Crank-Nicolson Methods

Time Evolution of Gaussian Wavepacket C-N Method
Output 1

The Crank-Nicolson method is particularly advantageous for time-dependent problems because it treats the spatial derivative in a way that is stable for larger time steps compared to explicit methods. It achieves this by averaging the spatial derivatives at two consecutive time levels, which leads to a second-order accurate method in both time and space.

Derivation

1. Time Discretization:

The time interval is divided into discrete steps:

\[ t_n = n \Delta t \quad \text{for} \quad n = 0, 1, 2, \ldots \]

2. Spatial Discretization:

The spatial domain is divided into \(N\) grid points:

\[ x_k = k \Delta x \quad \text{for} \quad k = 0, 1, 2, \ldots, N \]

3. Finite Difference Approximations:

The Crank-Nicolson method approximates the time derivative using the average of the values at the current and next time levels:

\[ \frac{\partial \psi}{\partial t} \approx \frac{\psi_{k}^{n+1} - \psi_{k}^{n}}{\Delta t} \]

This gives the equation:

\[ \frac{\psi_{k}^{n+1} - \psi_{k}^{n}}{\Delta t} = \frac{1}{2} \left( \frac{\partial \psi}{\partial t} \bigg|_{t=t_n} + \frac{\partial \psi}{\partial t} \bigg|_{t=t_{n+1}} \right) \]

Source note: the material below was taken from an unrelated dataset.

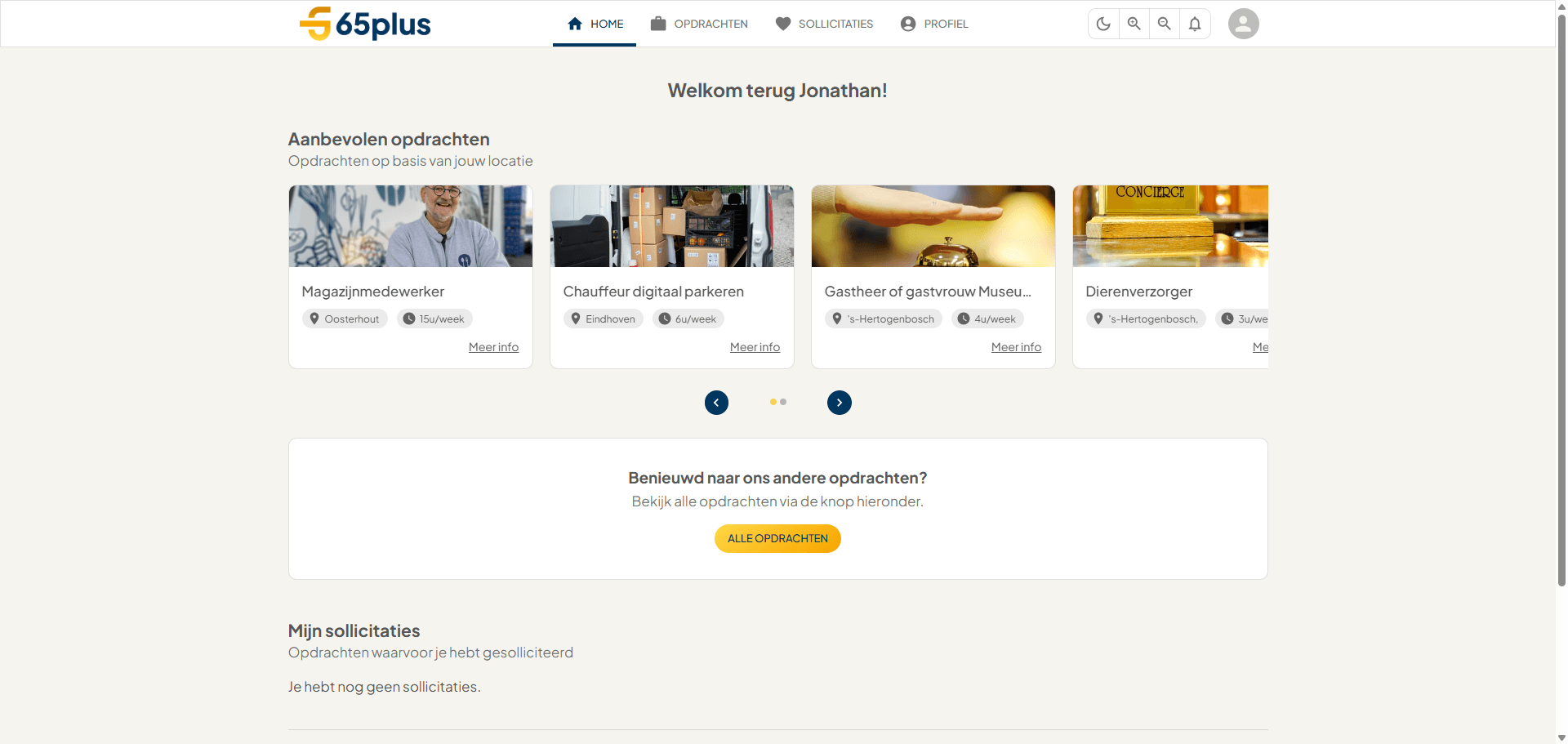This screenshot has width=1568, height=744.
Task: Open Meer info for Chauffeur digitaal parkeren
Action: point(755,347)
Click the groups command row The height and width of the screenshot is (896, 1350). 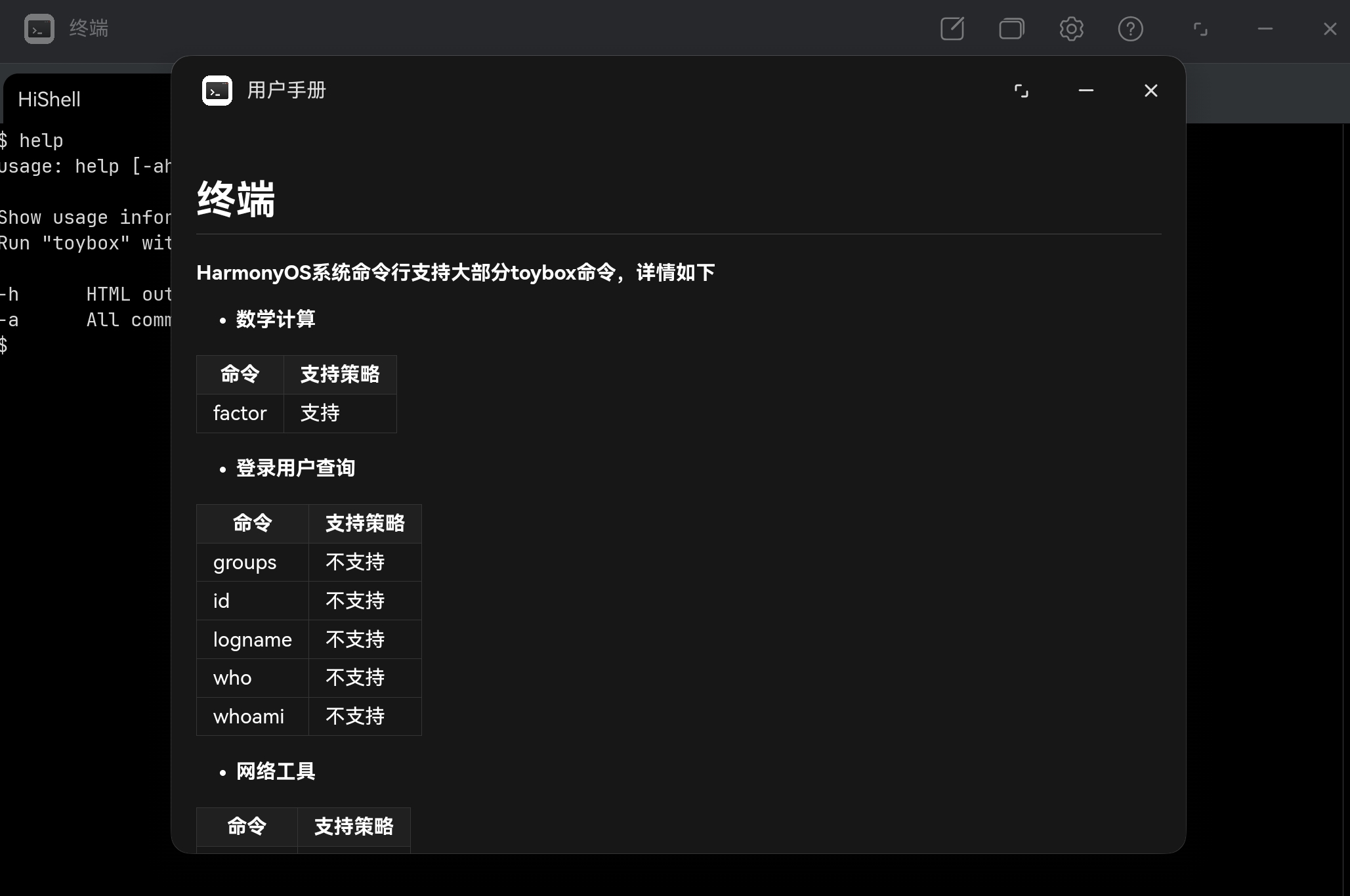245,563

4. Second Derivative Approximation:

The second spatial derivative is approximated using central differences:

\[ \frac{\partial^2 \psi}{\partial x^2} \approx \frac{\psi_{k+1}^{n} - 2\psi_{k}^{n} + \psi_{k-1}^{n}}{(\Delta x)^2} \] and \[ \frac{\partial^2 \psi}{\partial x^2} \approx \frac{\psi_{k+1}^{n+1} - 2\psi_{k}^{n+1} + \psi_{k-1}^{n+1}}{(\Delta x)^2} \]

5. Substituting into the TDSE:

In the context of the TDSE:

\[ i \hbar \frac{\partial \psi}{\partial t} = -\frac{\hbar^2}{2m} \frac{\partial^2 \psi}{\partial x^2} + V(x) \psi \]

Using the Crank-Nicolson approximation gives us:

\[\small i \hbar \frac{\psi_{k}^{n+1} - \psi_{k}^{n}}{\Delta t} = \] \[\small -\frac{\hbar^2}{4m(\Delta x)^2} \left( \psi_{k+1}^{n+1} - 2\psi_{k}^{n+1} + \psi_{k-1}^{n+1} + \psi_{k+1}^{n} - 2\psi_{k}^{n} + \psi_{k-1}^{n} \right) \] \[\small + \frac{(V_k^{n+1}\psi_{k}^{n+1} + V_k^{n}\psi_{k}^{n})}{2} \]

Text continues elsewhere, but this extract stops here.